Christine Buttner of Ravensbourne University London acted as astrological adviser to the programme, emphasising the astrological elements of the storyline, with crystal balls, phrenological heads, hand reading and healing crystals.

==Cast==
- Millicent Martin as Gladys Moon
- John Michie as Trevor Moon
- Laure Killing as Cecille Coulmier
- Anita Graham as Zelda Lee
- Ian Redford as Detective Sergeant Eavis
- Patrick Drury as Inspector Sardou
- Veronica Lang as Annabelle Garvie

==Episodes==

| No. | Title | Directed by | Written by | Original release date |
| 1 | "Crystal Clear It's Murder" | Robert Tronson | Robert Banks Stewart | 4 January 1992 |
Gladys is drawn into investigations when an engineer is found murdered in Boulogne, but it is her son who has a gift that can help the French police.
| 2 | "Star of Fortune" | Ken Grieve | Michael Aitkens | 11 January 1992 |
When a serial murderer strikes in Kent, the Moons are recruited by Detective Sergeant Eavis, but the Chief Constable produces a rival astrologer.
| 3 | "G.I. Joe is Missing" | Roger Tucker | Robert Banks Stewart | 18 January 1992 |
Gladys employs a psychic approach to the mystery of Joe Thorpe's disappearance, while Trevor conducts his own style of investigation.
| 4 | "Where No Birds Sing" | John Strickland | Michael Aitkens | 25 January 1992 |
A young microlight flyer finds a Roman silver plate, complete with astrological signs on its rim, and takes it to Gladys for an expert opinion. But then Cecile sees a ghost and Gladys finds herself in danger, as the Moons uncover a tragic tale of recklessness and evil on a tranquil Kent hillside.
| 5 | "The Horns of Capricorn" | Moira Armstrong | Jim Hawkins | 1 February 1992 |
Trevor's determination to help the police catch a strangler begins to seem like an obsession. But one of the intended victims is Cecile, and the killer is closer to home than anyone thinks.
| 6 | "Nearly Dearly Departed" | John Strickland | Gawn Grainger | 8 February 1992 |
Other people's guilty secrets can prove a risky business for clairvoyants, especially if someone mentions murder.
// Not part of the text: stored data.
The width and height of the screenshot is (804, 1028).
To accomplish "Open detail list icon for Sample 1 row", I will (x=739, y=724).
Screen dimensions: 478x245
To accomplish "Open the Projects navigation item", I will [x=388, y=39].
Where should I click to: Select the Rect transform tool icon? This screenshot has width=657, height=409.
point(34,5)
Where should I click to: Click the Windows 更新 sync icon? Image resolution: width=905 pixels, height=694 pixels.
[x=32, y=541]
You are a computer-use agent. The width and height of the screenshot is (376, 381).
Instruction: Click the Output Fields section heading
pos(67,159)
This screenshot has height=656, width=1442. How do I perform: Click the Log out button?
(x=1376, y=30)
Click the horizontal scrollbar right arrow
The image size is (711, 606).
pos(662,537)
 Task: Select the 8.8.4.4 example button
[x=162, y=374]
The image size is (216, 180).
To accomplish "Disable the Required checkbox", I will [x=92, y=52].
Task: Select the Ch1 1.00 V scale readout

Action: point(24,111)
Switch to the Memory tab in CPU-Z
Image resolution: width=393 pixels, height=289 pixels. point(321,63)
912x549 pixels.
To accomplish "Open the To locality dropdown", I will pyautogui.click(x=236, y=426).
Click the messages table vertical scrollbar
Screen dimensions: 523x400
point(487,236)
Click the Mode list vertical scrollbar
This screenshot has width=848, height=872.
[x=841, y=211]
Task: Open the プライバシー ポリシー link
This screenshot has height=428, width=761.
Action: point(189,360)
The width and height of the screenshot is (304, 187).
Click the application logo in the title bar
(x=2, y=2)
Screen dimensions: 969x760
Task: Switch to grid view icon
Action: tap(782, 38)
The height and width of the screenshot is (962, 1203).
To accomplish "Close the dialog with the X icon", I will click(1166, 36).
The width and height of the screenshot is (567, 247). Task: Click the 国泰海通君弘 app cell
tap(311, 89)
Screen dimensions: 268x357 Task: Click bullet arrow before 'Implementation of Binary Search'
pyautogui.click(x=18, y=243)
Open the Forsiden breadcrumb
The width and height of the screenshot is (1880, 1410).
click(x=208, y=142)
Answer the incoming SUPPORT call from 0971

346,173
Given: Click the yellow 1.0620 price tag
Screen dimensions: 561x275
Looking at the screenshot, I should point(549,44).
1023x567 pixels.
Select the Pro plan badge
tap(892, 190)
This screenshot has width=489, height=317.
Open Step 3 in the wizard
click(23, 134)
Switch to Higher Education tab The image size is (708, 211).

An old lady in a nursing home sends Gladys on an unexpected journey, and Trevor helps the police to lay an extremely unorthodox trap.
| 7 | "A Foreign Body" | Moira Armstrong | Gawn Grainger | 15 February 1992 |
A young woman is found dead in the boot of a car belonging to Euro-MP Howard Garvie. Gladys takes a palm print to help the police solve the riddle of the victim's identity, and the murder trail leads to France and the infamous Chateau Salubre, playground of the rich.
| 8 | "Her Death Was So Sudden" | Paul Harrison | Robert Banks Stewart | 22 February 1992 |
A honeymoon couple are amused when Gladys reads the runes for them, but the promise of a happy future soon turns into a nightmare.
| 9 | "Past, Present and Future" | Ken Grieve | Stephen Mayne | 29 February 1992 |
Gladys and Trevor are determined to help the servants in a stately home whose employer has died, leaving them only the ghost of a chance of finding a will that could repay their devotion.
| 10 | "Music in the Air" | Paul Harrison | Colin Giffin | 7 March 1992 |
The Moons are asked to probe the background of a gentle south coast faith healer, when he claims that John Lennon is using him to produce a string of new pop songs. The compositions could spell a fortune for charity and the record industry alike, but tragedy hovers over the new album.
| 11 | "The Chinese Medicine Man" | Henry Herbert | Nick McCarty | 14 March 1992 |
When Martin Shan, a popular south coast doctor, comes under suspicion of theft and murder, Trevor tries a little oriental sorcery of his own.
| 12 | "The Place of Cold Fires" | Henry Herbert | Leslie Darbon | 21 March 1992 |
Eavis suspects the Moons are working outside the law when a Foreign Legionnaire's return to Folkestone sparks off a hunt for stolen diamonds.
| 13 | "S.O.S. From A Gemini" | Roger Tucker | Alan Goldstreet | 28 March 1992 |
A child hears a strange song, and danger threatens Gladys and Trevor as they help a young English couple who believe that ghosts from a far-off tragedy are haunting their newly acquired farmhouse.